Perils and Surprises on the Way to Rome: Should Americans Flock to the Vatican Archives?

 

By Luca Codignola

Romancoverstorybookweb

Ask any North American scholars who have done archival research in Rome what to expect on your first research trip to the Eternal City, and they’ll probably mention the excitement of landing at Leonardo da Vinci airport, the crush of Roman traffic, the moment when you arrive at your first archives and present your student or faculty credentials to the usciere (receptionist). But all of that usually comes with some confusion and anxiety—and they haven’t even mentioned the actual research! Once you’ve decided to make a research trip to Rome, where do you start? How do you find the material you’re looking for, or even know whether it exists?

In the early 20th century, the Carnegie Institution of Washington attempted to help scholars in this very predicament. It published a number of guides to archival material for the history of the United States scattered around the Western world. In 1911, U.S. diplomatic historian Carl Russell Fish wrote his “Roman and Other Italian Archives” volume. It was meant to be “a preliminary chart of a region still largely unexplored.” Fish lived in Rome for less than a year—between 1908 and 1909—and although his guide is more than a century old, it is still valuable for scholars embarking on a research trip to Rome.

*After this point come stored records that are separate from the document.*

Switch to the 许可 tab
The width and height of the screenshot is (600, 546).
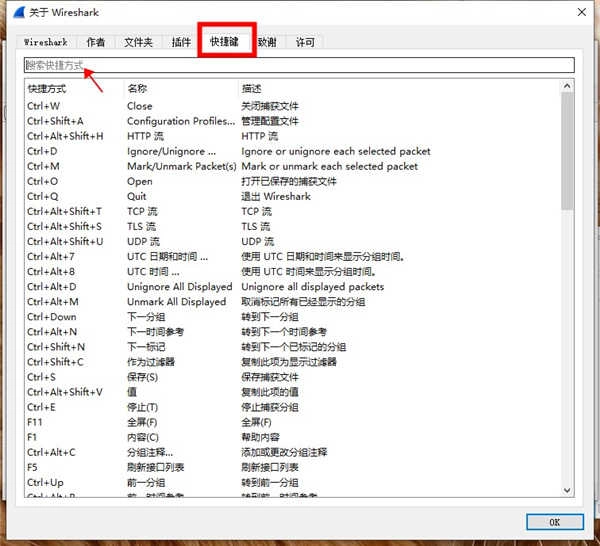[304, 42]
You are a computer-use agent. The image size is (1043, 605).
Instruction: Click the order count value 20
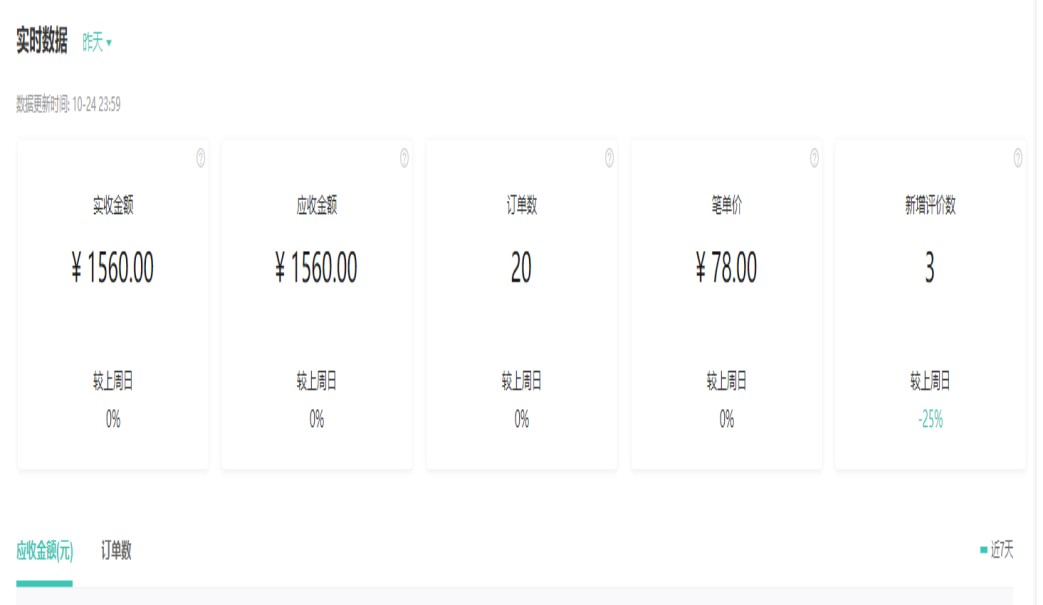coord(521,268)
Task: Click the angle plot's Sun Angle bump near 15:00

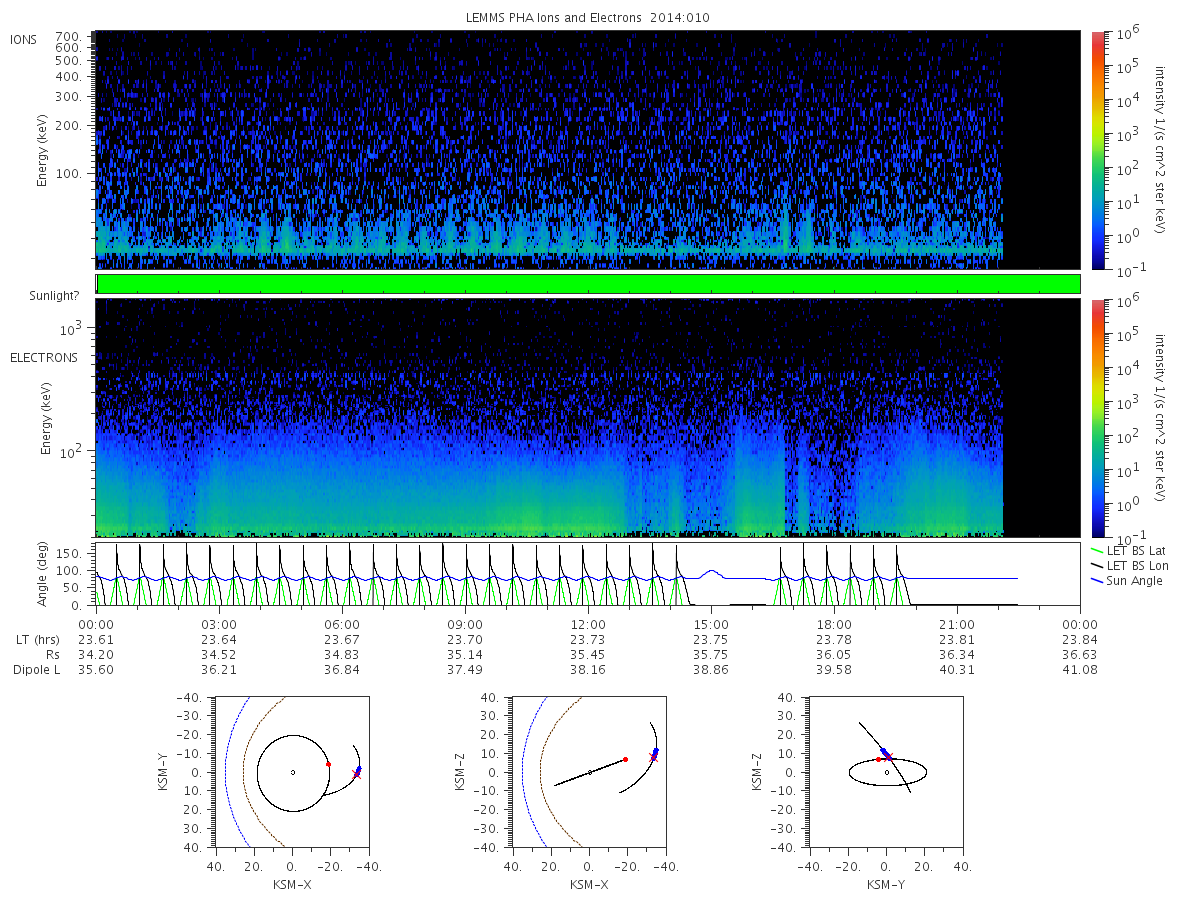Action: (710, 573)
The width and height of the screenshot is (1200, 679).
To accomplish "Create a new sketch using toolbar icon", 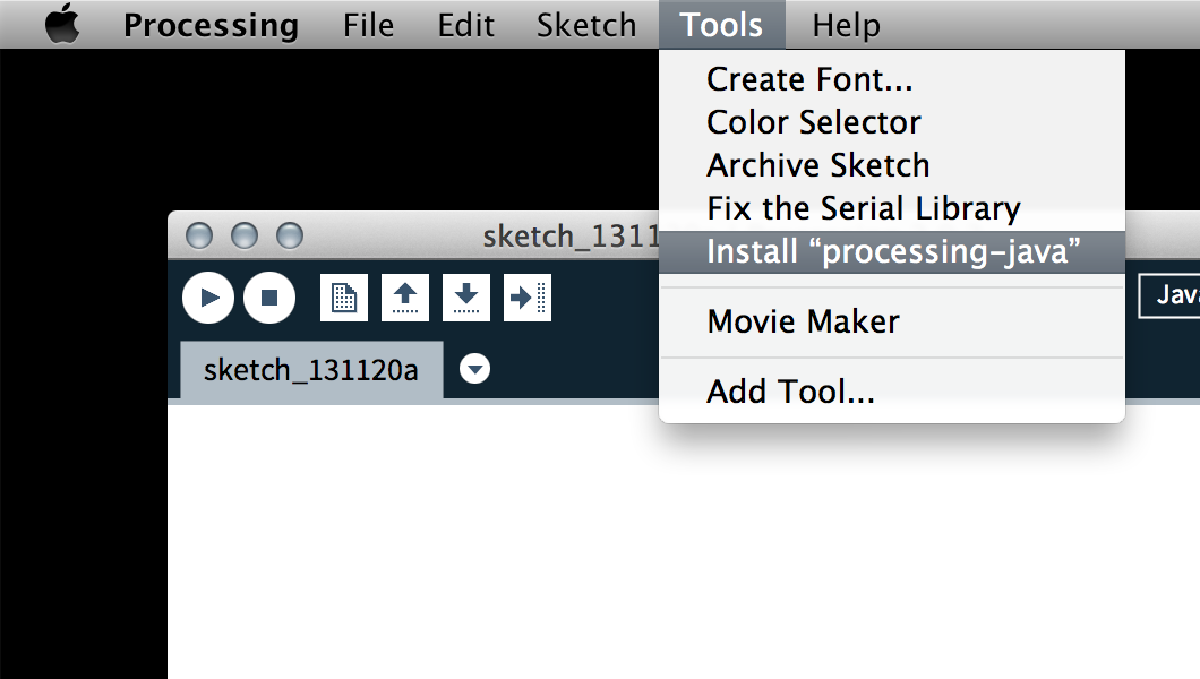I will coord(344,297).
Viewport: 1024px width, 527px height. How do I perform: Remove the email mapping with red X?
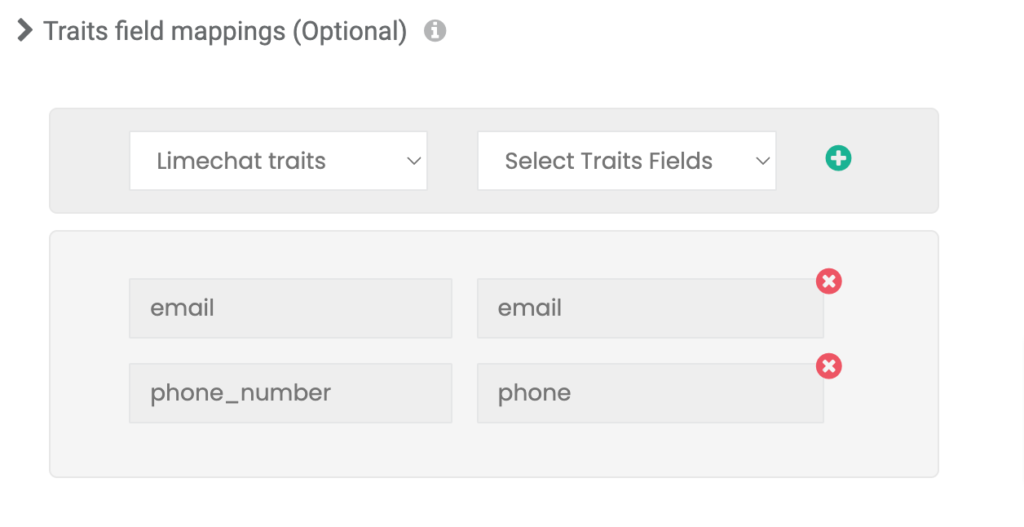click(x=829, y=281)
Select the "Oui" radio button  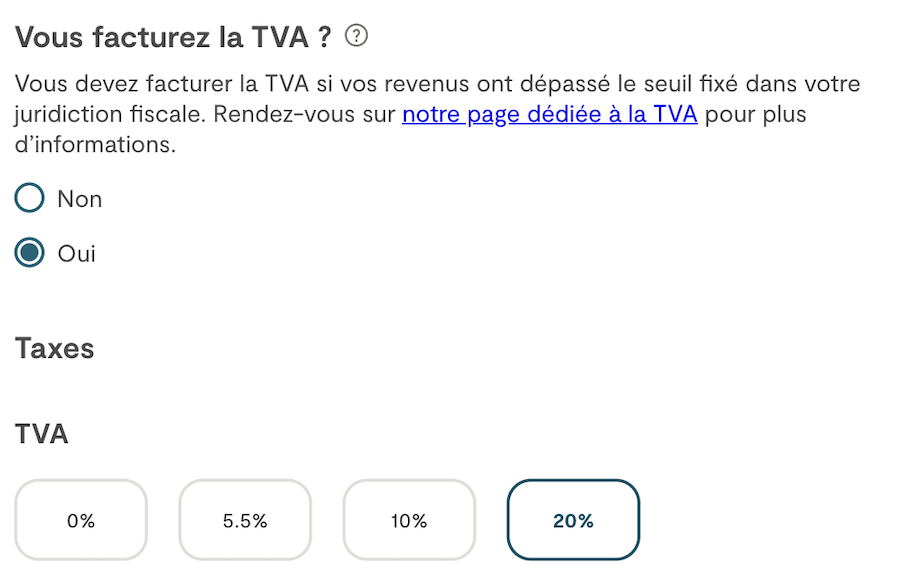tap(30, 253)
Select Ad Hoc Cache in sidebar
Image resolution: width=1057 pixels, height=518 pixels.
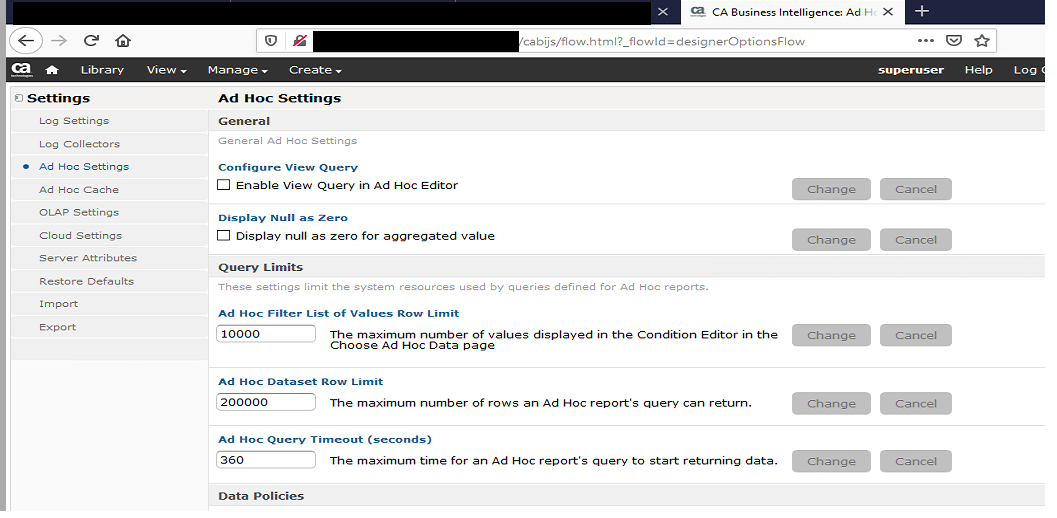pos(79,190)
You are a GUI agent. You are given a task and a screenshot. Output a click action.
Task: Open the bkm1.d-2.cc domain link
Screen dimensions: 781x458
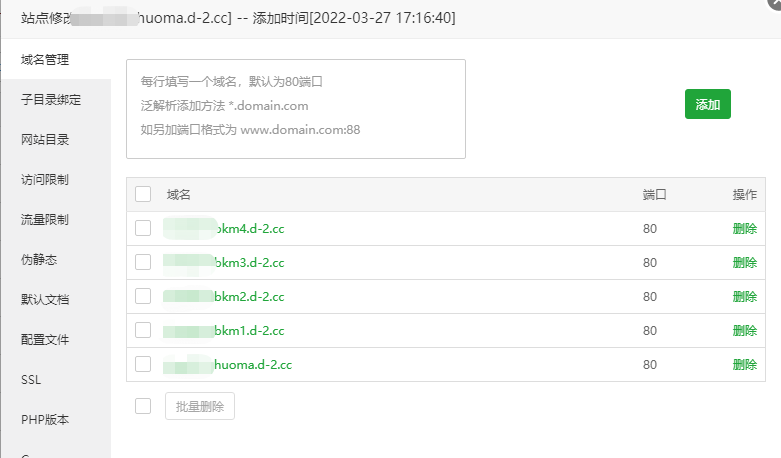249,330
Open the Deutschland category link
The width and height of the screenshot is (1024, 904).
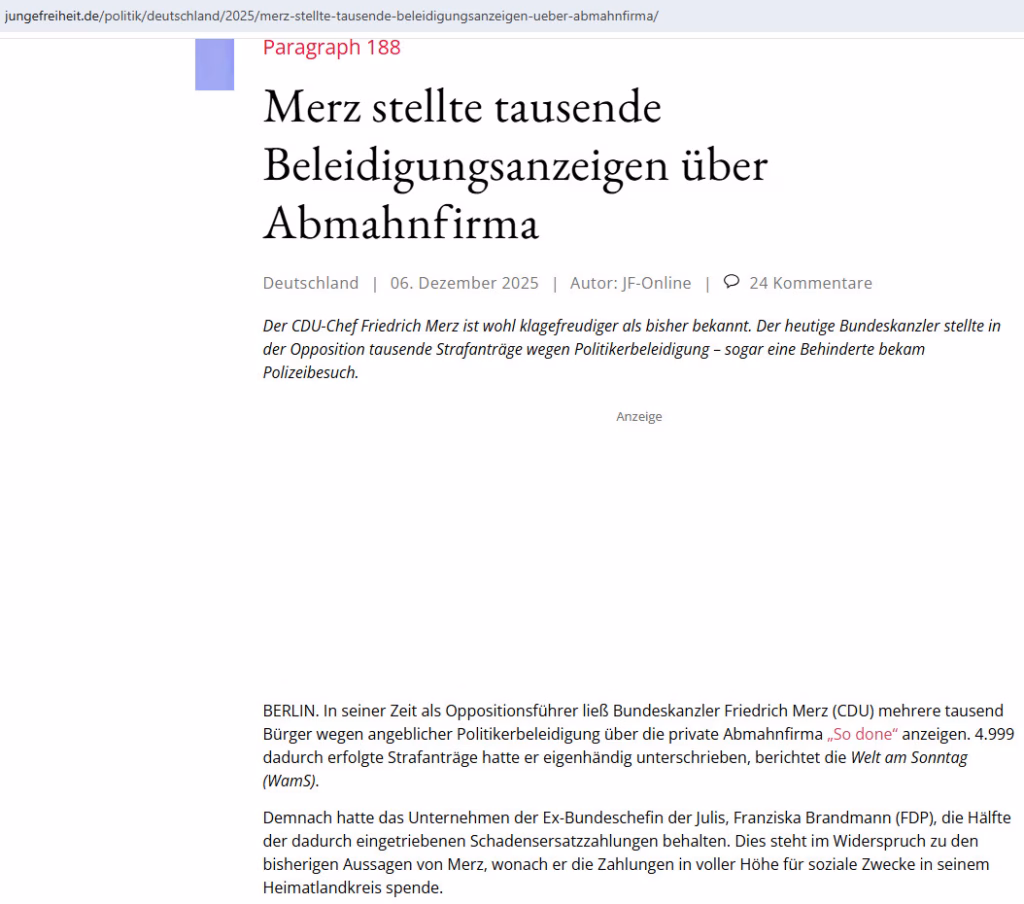point(310,283)
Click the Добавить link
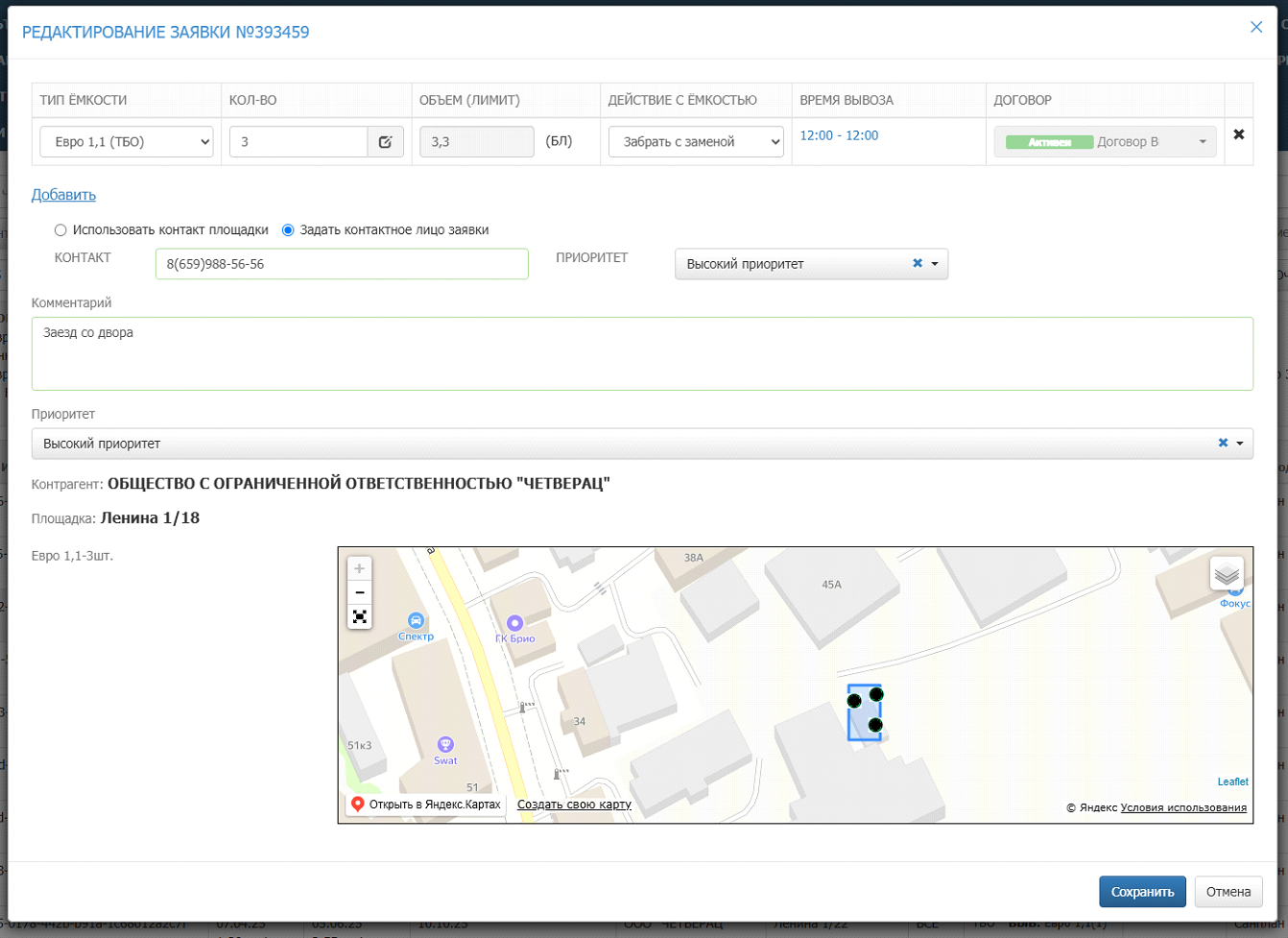 pyautogui.click(x=63, y=195)
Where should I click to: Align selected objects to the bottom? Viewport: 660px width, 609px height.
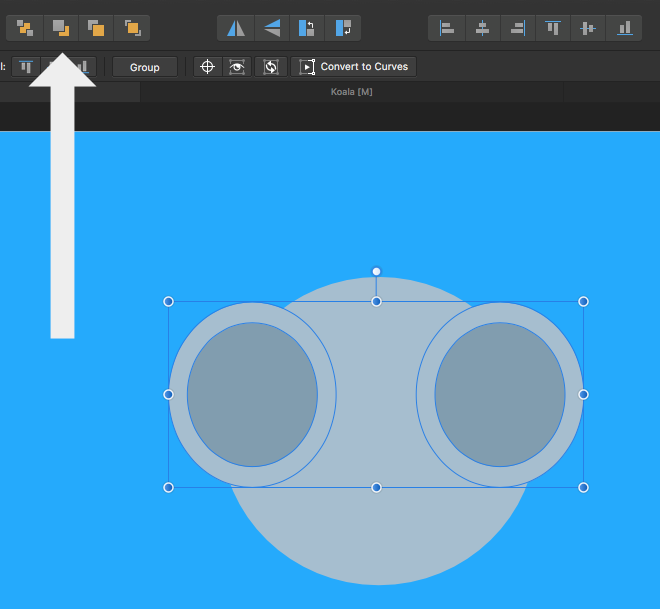pos(624,28)
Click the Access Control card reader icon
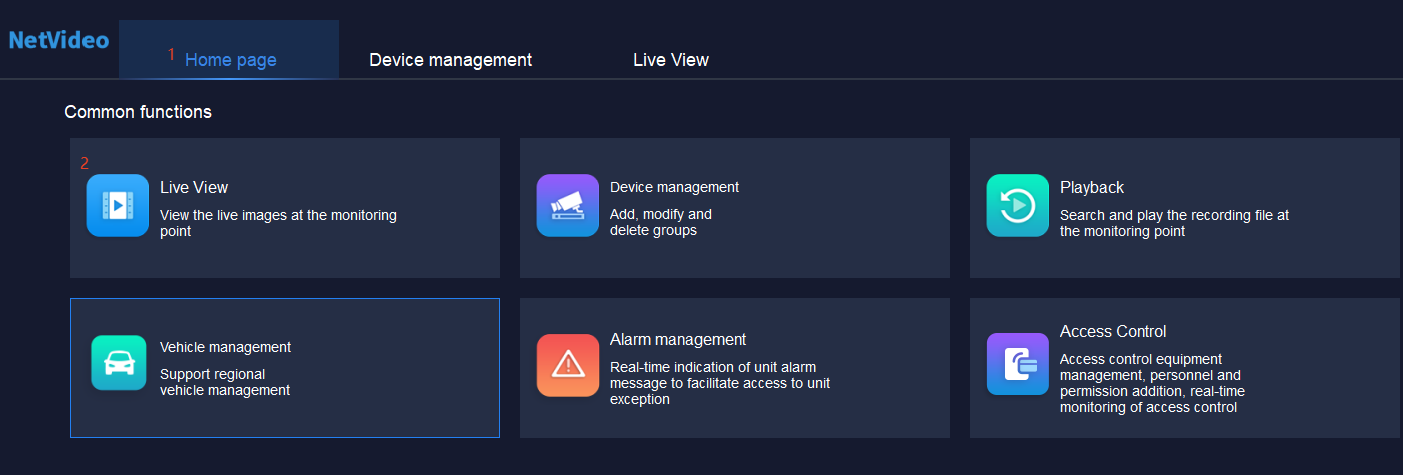 tap(1018, 364)
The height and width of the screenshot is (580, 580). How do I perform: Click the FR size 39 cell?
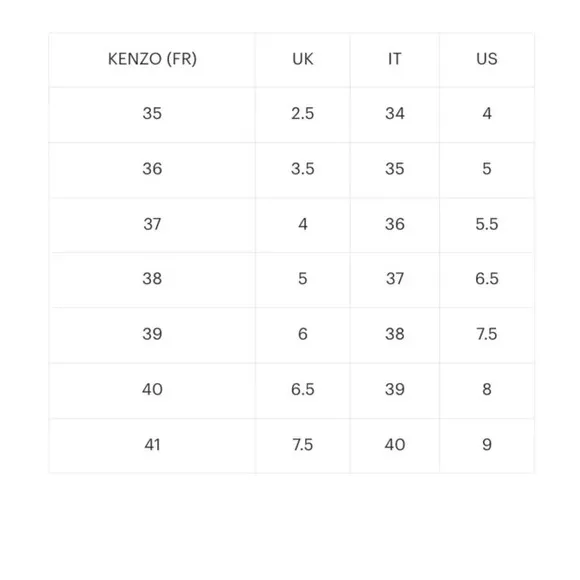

More recently, between 1966 and 2006, the Academy of American Franciscan History produced an 11-volume “calendar” of the archives of the Propaganda Fide, the Holy See’s department in charge of all missions around the world, including, until 1908, the United States and Canada. This most useful finding aid is, however, limited to one repository, albeit of vast importance for the history of North America.

In 2014, the Cushwa Center for the Study of American Catholicism convened a seminar in Rome to introduce scholars to a number of archives in Rome and Vatican City. By the end of the seminar, it was clear that a new guide would benefit not just the seminar participants, but other current and future scholars wanting to do archival research in Rome on the Catholic Church in North America. Such a guide would open up new horizons, allowing scholars to devise fresh research ideas, draft the related project, knock at the right archival door in Rome, search for the correct series, and, eventually, ask for the file that contains that special document.

Jesuitcolumnregweb

This is the main rationale behind the Guide to Roman Sources for the History of American Catholicism, 1763–1939, compiled by Matteo Binasco, Cushwa’s postdoctoral fellow in Rome, under the supervision of the center’s director, Kathleen Sprows Cummings, and with the assistance of myself, Luca Codignola-Bo, the Cushwa Center’s senior fellow, and Matteo Sanfilippo, a professor of history at Università della Tuscia in Italy. Binasco, who received his Ph.D. in history from the National University of Ireland at Galway, has visited more than 50 archives and libraries in Rome. For each of them, he has compiled an entry that includes information about the repository’s address, hours, holidays, and the documents scholars need in order to gain access. This information is followed by a brief history of the institution, explaining when it was established and for what purposes. Next, the entry describes its holdings (collections, series, sub-series, volumes, etc.) and how they are organized. Finally, Binasco has given the prospective researcher information about known material of American interest—with some exemplary case studies (see sidebar)—in addition to tips on where such material could be found. The guide is currently being prepared for publication and will appear within the next year in both print and digital editions; further details will be announced via the Cushwa Center’s mailing list and social media outlets as they become available.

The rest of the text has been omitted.